At today’s Practising Law Institute’s SEC Speaks program, Securities and Exchange Commission (“SEC”) Chair Paul Atkins shared his views on a wide range of topics. Chair Atkins touched on innovation at the SEC, FinHub and its role and, of course, crypto and the crypto markets.
Chair Atkins also spoke about financial innovation and specifically closed-end funds. He noted SEC Staff policy that has limited investments by closed-end funds in private funds and private securities or otherwise required that closed-end funds that invest 15% or more of their assets in private funds impose a minimum initial investment requirement of $25,000 and restrict sales to accredited investors. As a consequence, retail investors have been foreclosed from opportunities that might have existed to invest in private equity funds or private credit funds through registered funds.
Recently, Commissioner Uyeda commented on this as well during his remarks at the 2025 Conference on Financial Market Regulation, discussing investments in private securities through pooled funds.
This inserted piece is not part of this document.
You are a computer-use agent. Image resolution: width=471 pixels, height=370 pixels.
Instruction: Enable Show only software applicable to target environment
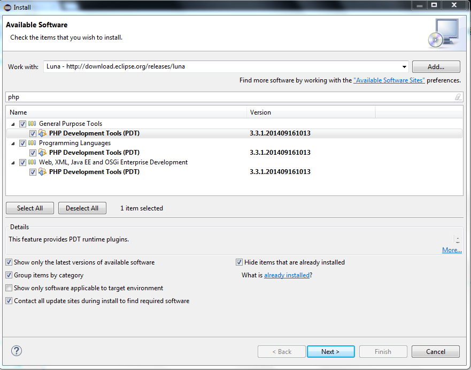(x=9, y=288)
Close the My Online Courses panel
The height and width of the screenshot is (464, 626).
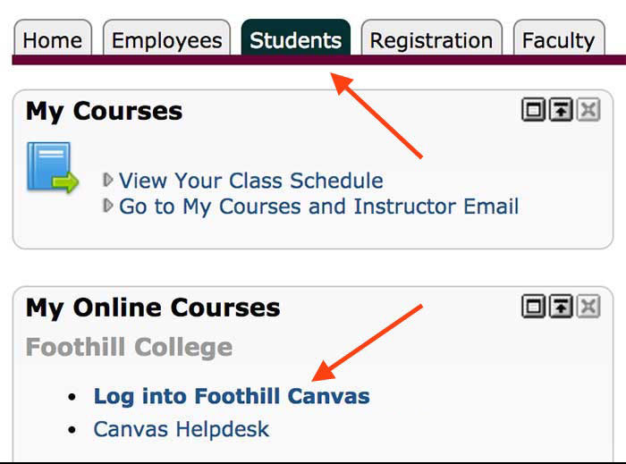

Chair Atkins noted how much has changed since the SEC Staff first implemented its 15% limitation, citing the growth of private markets, as well as the increased oversight and enhanced reporting by both private fund advisers and registered funds. He concluded by announcing that he intends to have the “Commission address this situation and reconsider this 23-year-old practice concerning investments by closed-end funds in private funds.” Noting that there are disclosure issues and investor protection issues yet to be addressed, this is welcome news. Of course, this comes at a time when the House Financial Services Committee is considering proposed legislation that would address this issue—better, of course, addressed by the SEC.